▶ [WORK INSTRUCTIONS]: Give back the data in full. Leave nothing out.

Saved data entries
%%

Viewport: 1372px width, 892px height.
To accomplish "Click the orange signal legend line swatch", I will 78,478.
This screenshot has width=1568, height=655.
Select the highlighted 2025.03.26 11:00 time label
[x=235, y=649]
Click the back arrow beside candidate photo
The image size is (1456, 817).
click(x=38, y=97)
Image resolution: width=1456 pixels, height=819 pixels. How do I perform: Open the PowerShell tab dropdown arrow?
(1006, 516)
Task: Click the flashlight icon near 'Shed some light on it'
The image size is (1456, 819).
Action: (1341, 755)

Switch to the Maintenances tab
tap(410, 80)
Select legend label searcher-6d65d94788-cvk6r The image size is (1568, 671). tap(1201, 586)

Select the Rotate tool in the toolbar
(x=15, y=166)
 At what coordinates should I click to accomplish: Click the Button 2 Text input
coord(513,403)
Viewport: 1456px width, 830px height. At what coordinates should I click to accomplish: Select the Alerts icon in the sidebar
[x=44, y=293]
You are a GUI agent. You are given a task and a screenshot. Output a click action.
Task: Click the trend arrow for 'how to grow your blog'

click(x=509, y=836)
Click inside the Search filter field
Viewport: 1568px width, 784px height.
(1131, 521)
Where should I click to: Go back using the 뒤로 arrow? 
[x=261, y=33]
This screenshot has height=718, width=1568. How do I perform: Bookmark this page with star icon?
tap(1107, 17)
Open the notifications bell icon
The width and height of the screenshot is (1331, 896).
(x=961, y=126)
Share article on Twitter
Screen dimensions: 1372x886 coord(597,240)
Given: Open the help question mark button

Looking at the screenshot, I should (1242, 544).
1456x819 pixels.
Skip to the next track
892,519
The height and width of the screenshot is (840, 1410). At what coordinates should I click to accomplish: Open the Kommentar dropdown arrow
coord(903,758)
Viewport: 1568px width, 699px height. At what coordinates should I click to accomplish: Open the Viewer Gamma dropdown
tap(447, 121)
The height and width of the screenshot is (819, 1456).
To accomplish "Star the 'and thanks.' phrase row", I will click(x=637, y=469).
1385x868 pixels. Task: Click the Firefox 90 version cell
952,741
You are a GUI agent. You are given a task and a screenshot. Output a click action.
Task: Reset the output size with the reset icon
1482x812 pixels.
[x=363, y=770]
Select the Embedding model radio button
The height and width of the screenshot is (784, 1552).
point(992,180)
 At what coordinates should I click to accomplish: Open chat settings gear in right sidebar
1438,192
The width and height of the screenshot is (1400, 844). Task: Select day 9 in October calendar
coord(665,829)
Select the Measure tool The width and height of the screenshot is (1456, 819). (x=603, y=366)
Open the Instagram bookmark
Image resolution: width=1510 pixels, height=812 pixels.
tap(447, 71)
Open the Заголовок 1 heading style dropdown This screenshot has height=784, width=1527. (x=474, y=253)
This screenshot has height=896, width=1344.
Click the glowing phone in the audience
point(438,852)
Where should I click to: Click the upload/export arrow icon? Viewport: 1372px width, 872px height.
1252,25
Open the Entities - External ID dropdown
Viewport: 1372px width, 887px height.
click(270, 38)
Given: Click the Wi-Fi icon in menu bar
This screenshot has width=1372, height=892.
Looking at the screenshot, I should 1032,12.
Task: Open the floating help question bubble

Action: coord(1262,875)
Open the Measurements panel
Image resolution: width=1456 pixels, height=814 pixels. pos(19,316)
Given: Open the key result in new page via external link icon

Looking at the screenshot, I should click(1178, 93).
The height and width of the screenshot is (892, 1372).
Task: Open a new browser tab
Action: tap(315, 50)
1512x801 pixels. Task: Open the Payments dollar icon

%%

▶ [ANSWER AREA]:
Viewport: 1372px width, 892px height.
To accomplish "Click the orange signal legend line swatch", I will 78,478.
This screenshot has width=1568, height=655.
Select the highlighted 2025.03.26 11:00 time label
[x=235, y=649]
Click the back arrow beside candidate photo
The image size is (1456, 817).
click(x=38, y=97)
Image resolution: width=1456 pixels, height=819 pixels. How do I perform: Open the PowerShell tab dropdown arrow?
(1006, 516)
Task: Click the flashlight icon near 'Shed some light on it'
The image size is (1456, 819).
Action: (1341, 755)

Switch to the Maintenances tab
tap(410, 80)
Select legend label searcher-6d65d94788-cvk6r The image size is (1568, 671). tap(1201, 586)

Select the Rotate tool in the toolbar
(x=15, y=166)
 At what coordinates should I click to accomplish: Click the Button 2 Text input
coord(513,403)
Viewport: 1456px width, 830px height. At what coordinates should I click to accomplish: Select the Alerts icon in the sidebar
[x=44, y=293]
You are a GUI agent. You are given a task and a screenshot. Output a click action.
Task: Click the trend arrow for 'how to grow your blog'

click(x=509, y=836)
Click inside the Search filter field
Viewport: 1568px width, 784px height.
(1131, 521)
Where should I click to: Go back using the 뒤로 arrow? 
[x=261, y=33]
This screenshot has height=718, width=1568. How do I perform: Bookmark this page with star icon?
tap(1107, 17)
Open the notifications bell icon
The width and height of the screenshot is (1331, 896).
(x=961, y=126)
Share article on Twitter
Screen dimensions: 1372x886 coord(597,240)
Given: Open the help question mark button

Looking at the screenshot, I should (1242, 544).
1456x819 pixels.
Skip to the next track
892,519
The height and width of the screenshot is (840, 1410). At what coordinates should I click to accomplish: Open the Kommentar dropdown arrow
coord(903,758)
Viewport: 1568px width, 699px height. At what coordinates should I click to accomplish: Open the Viewer Gamma dropdown
tap(447, 121)
The height and width of the screenshot is (819, 1456).
To accomplish "Star the 'and thanks.' phrase row", I will click(x=637, y=469).
1385x868 pixels. Task: Click the Firefox 90 version cell
952,741
You are a GUI agent. You are given a task and a screenshot. Output a click action.
Task: Reset the output size with the reset icon
1482x812 pixels.
[x=363, y=770]
Select the Embedding model radio button
The height and width of the screenshot is (784, 1552).
point(992,180)
 At what coordinates should I click to accomplish: Open chat settings gear in right sidebar
1438,192
The width and height of the screenshot is (1400, 844). Task: Select day 9 in October calendar
coord(665,829)
Select the Measure tool The width and height of the screenshot is (1456, 819). (x=603, y=366)
Open the Instagram bookmark
Image resolution: width=1510 pixels, height=812 pixels.
tap(447, 71)
Open the Заголовок 1 heading style dropdown This screenshot has height=784, width=1527. (x=474, y=253)
This screenshot has height=896, width=1344.
Click the glowing phone in the audience
point(438,852)
Where should I click to: Click the upload/export arrow icon? Viewport: 1372px width, 872px height.
1252,25
Open the Entities - External ID dropdown
Viewport: 1372px width, 887px height.
click(270, 38)
Given: Click the Wi-Fi icon in menu bar
This screenshot has width=1372, height=892.
Looking at the screenshot, I should 1032,12.
Task: Open the floating help question bubble

Action: coord(1262,875)
Open the Measurements panel
Image resolution: width=1456 pixels, height=814 pixels. pos(19,316)
Given: Open the key result in new page via external link icon

Looking at the screenshot, I should click(1178, 93).
The height and width of the screenshot is (892, 1372).
Task: Open a new browser tab
Action: tap(315, 50)
1512x801 pixels. Task: Open the Payments dollar icon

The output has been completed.